The Delhi government is seeking to utilize Section 108 of the Electricity Act to mandate an audit of private power distribution companies, verifying their claims of regulatory assets totaling ₹38,500 crore.
Why it matters: Utility insolvency is the fastest way to kill a net-metering scheme; your project pipeline depends on their balance sheet more than your own.
Don’t let the geography fool you. While Delhi is auditing ₹38,500 crore (roughly €4.2 billion) in "regulatory assets," the underlying rot is a phenomenon we are starting to see across the ENTSO-E network. "Regulatory assets" is just a polite accounting term for money a utility was promised by the state but hasn't actually collected from customers yet. It is a massive, invisible debt bubble sitting on the grid's balance sheet.
The Hidden Threat to Your Pipeline
Why should an installer in Essen or Lyon care about a CAG audit in India? Because when a utility’s "regulatory assets" become unsustainable, the regulator has only two choices: hike grid fees or slash solar export credits. We’ve seen this movie before. In the Netherlands, the debate over the phase-out of Salderingsregeling (net metering) is driven by the exact same pressure—the grid operator's inability to balance the books while upgrading infrastructure.
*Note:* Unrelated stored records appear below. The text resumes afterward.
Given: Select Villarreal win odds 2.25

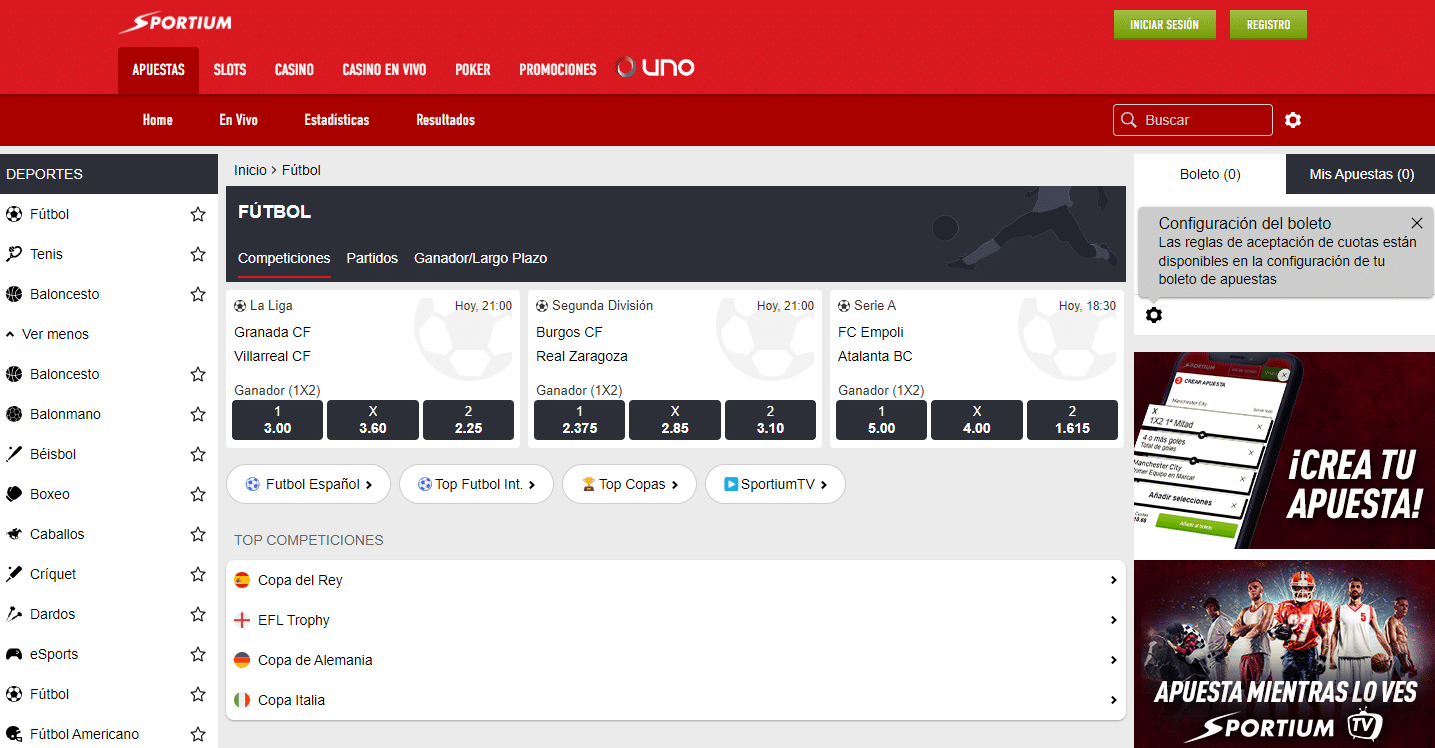Looking at the screenshot, I should pyautogui.click(x=468, y=420).
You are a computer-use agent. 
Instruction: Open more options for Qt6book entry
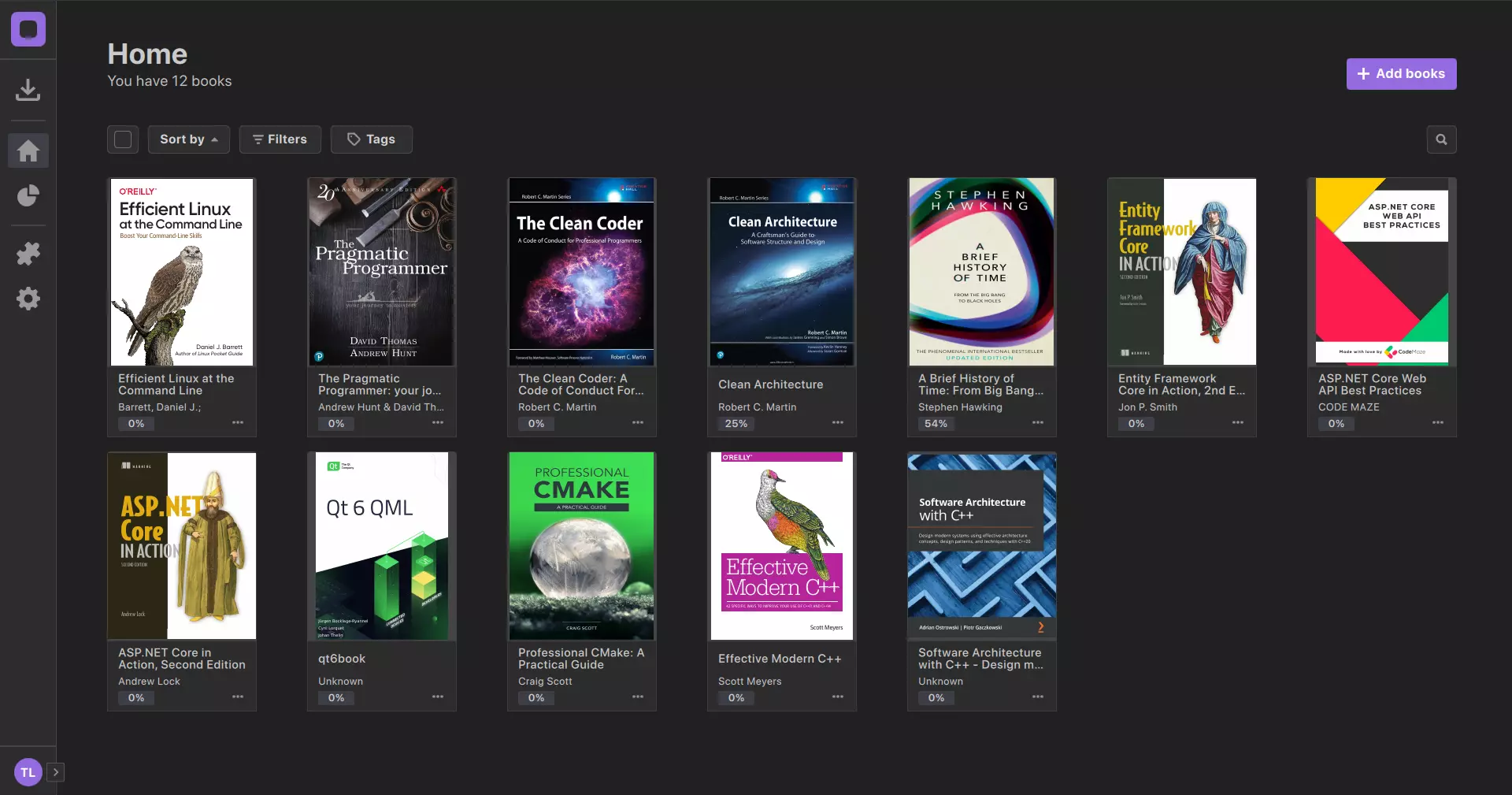coord(437,697)
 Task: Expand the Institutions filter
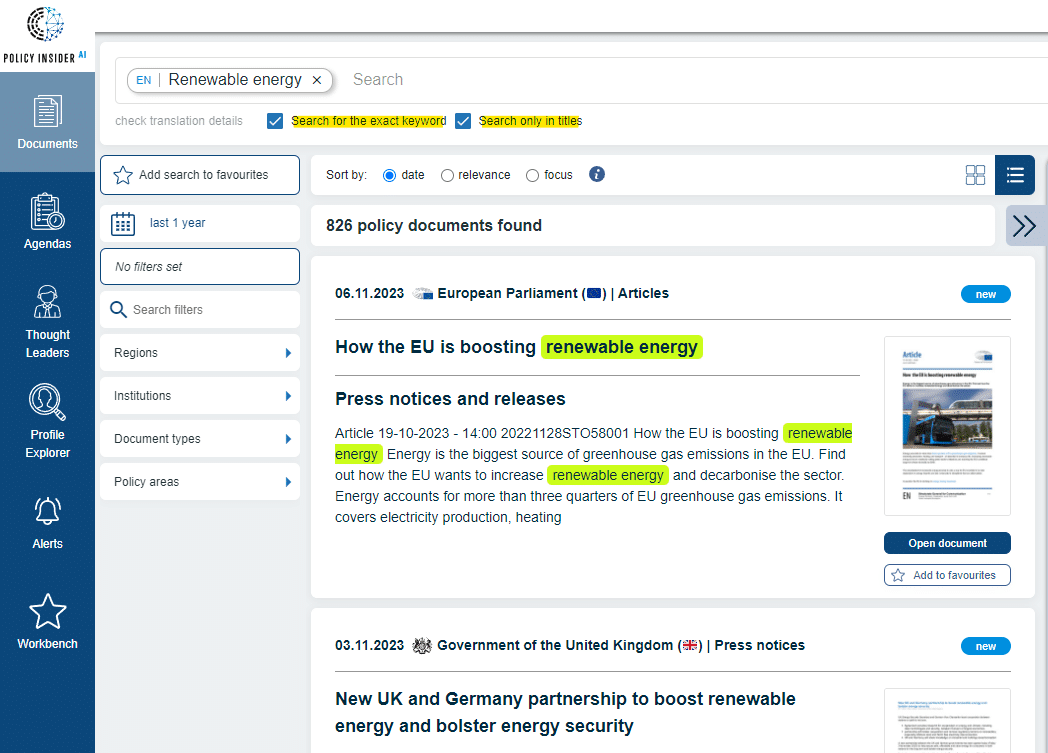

The Money Angle: If you are selling C&I projects based on a 10-year ROI, you are betting on the stability of the utility's tariff structure. If that utility is hiding billions in unrecovered costs, your client's "avoided cost" calculation is a house of cards. A sudden 20% spike in fixed grid connection charges—a common tactic to recover "regulatory assets"—can turn a profitable PPA into a liability overnight.
Delhi’s audit is a warning shot. It proves that utility debt is a political time bomb. For the European pro, the takeaway is clear: the more your customer relies on the utility's financial health, the higher their risk. Move them behind the meter, or watch their ROI vanish in the next regulatory "correction."